The Swiss finishing school refusing to be finished

7 July 2012 

The Swiss finishing school refusing to be finished

By Imogen Foulkes
BBC News, Geneva 

Etiquette and table manners are important "soft skills"

Traditional finishing schools in Switzerland may be a thing of the past, but one is holding out successfully - and has a controversial plan to expand its recruitment.

In an elegant villa high above Lake Geneva, a dozen or so young women are painstakingly learning to eat an orange - with a knife and fork.

The trick is to section the orange carefully, removing the peel so that it ends up looking like a flower, leaving behind a perfect orange ready for eating.
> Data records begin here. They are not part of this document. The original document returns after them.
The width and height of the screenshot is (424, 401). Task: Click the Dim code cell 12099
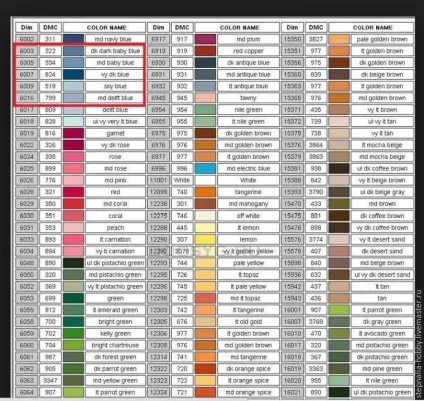pos(158,192)
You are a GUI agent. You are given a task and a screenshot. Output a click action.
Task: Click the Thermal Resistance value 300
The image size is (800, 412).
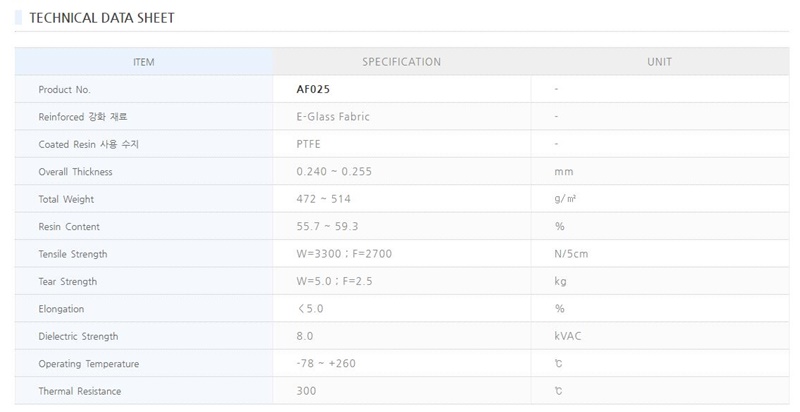(306, 391)
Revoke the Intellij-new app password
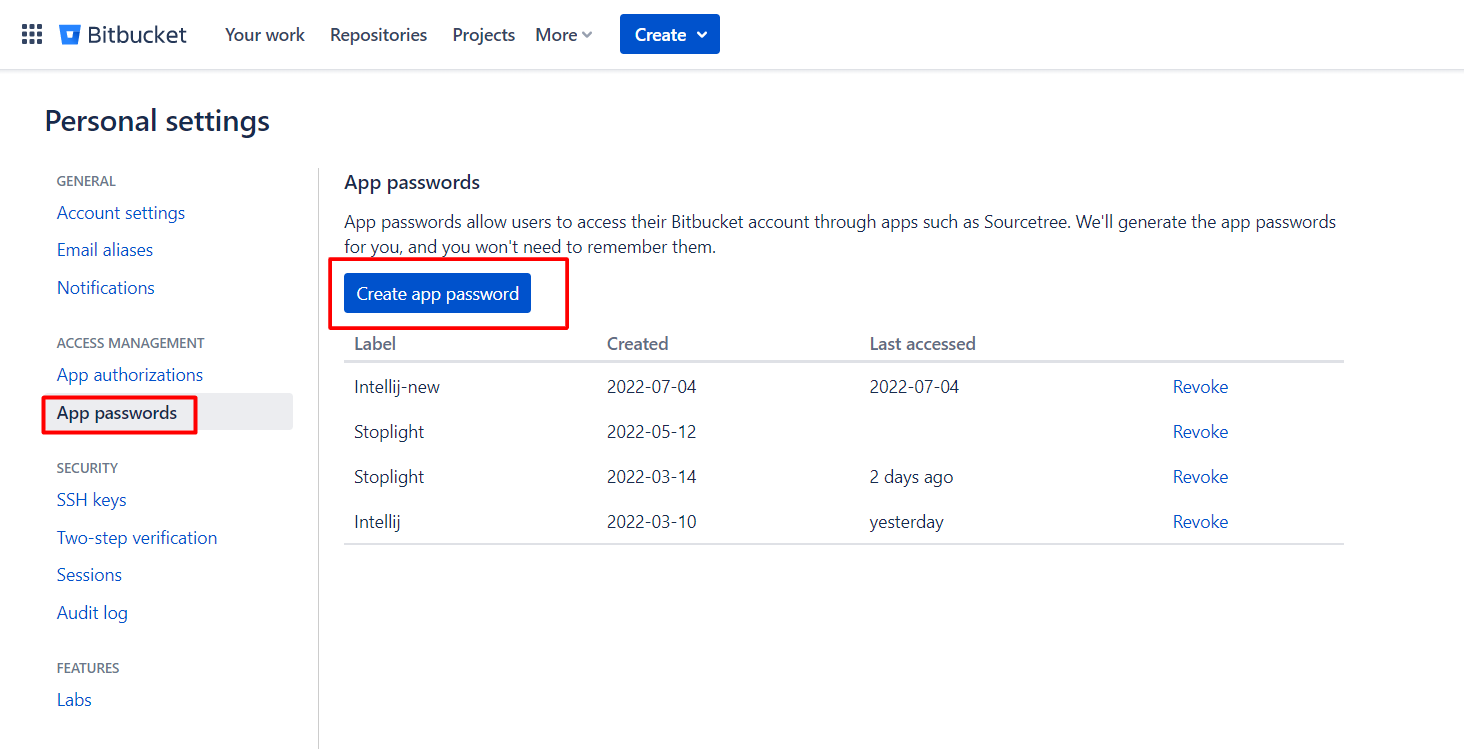This screenshot has width=1464, height=749. click(x=1200, y=387)
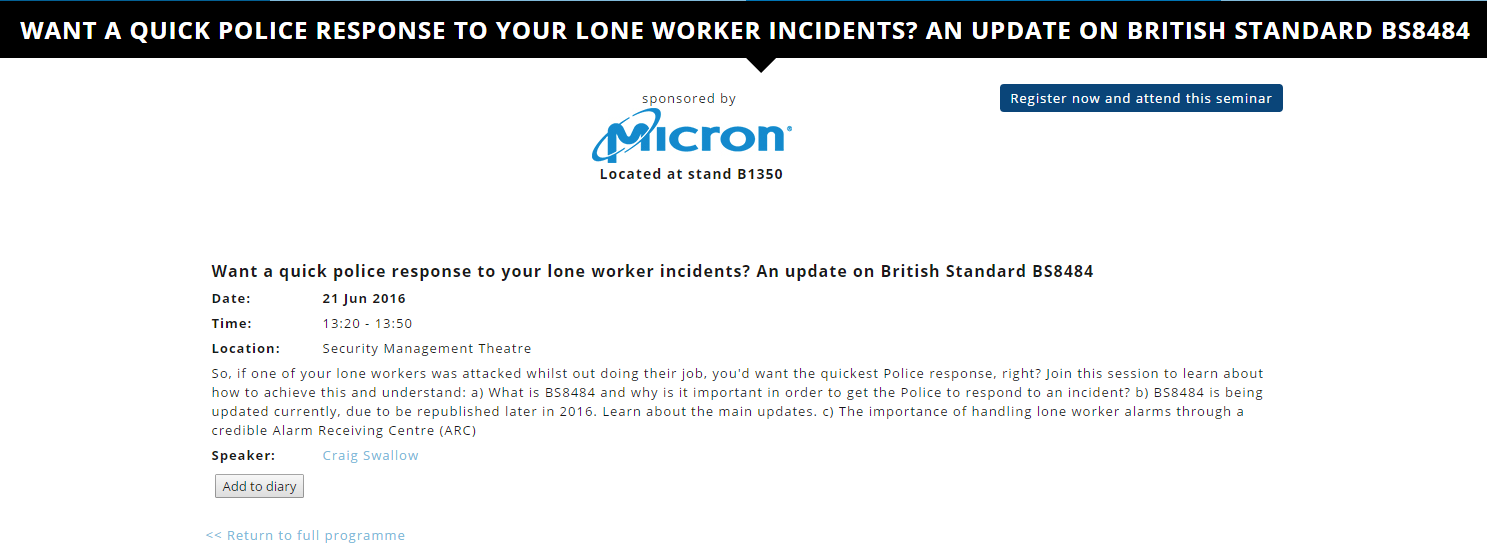Click the black banner title text
Image resolution: width=1487 pixels, height=556 pixels.
(745, 31)
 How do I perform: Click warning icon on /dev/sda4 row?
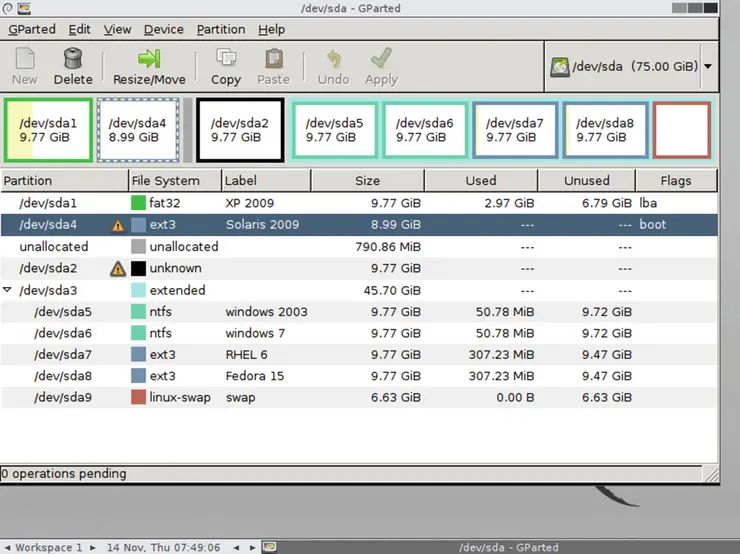click(x=118, y=225)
There should be no sound from the cutlery or the plates. And all the while, says teacher Rosemary McCallum, "you should continue making polite conversation with your neighbour".

These are the eager students at what school principal Viviane Neri describes as "Switzerland's, and possibly Europe's, last finishing school".

The formidable Madame Neri inherited the Institute Villa Pierrefeu from her mother, and over the decades has seen her school continue to thrive, while nearly all the other traditional finishing schools - once so common in Switzerland - gradually closed.

"We were never the kind of school where girls practised walking downstairs with books on their heads," explains Mme Neri. "They don't just go skiing all winter and learn a bit of typing here."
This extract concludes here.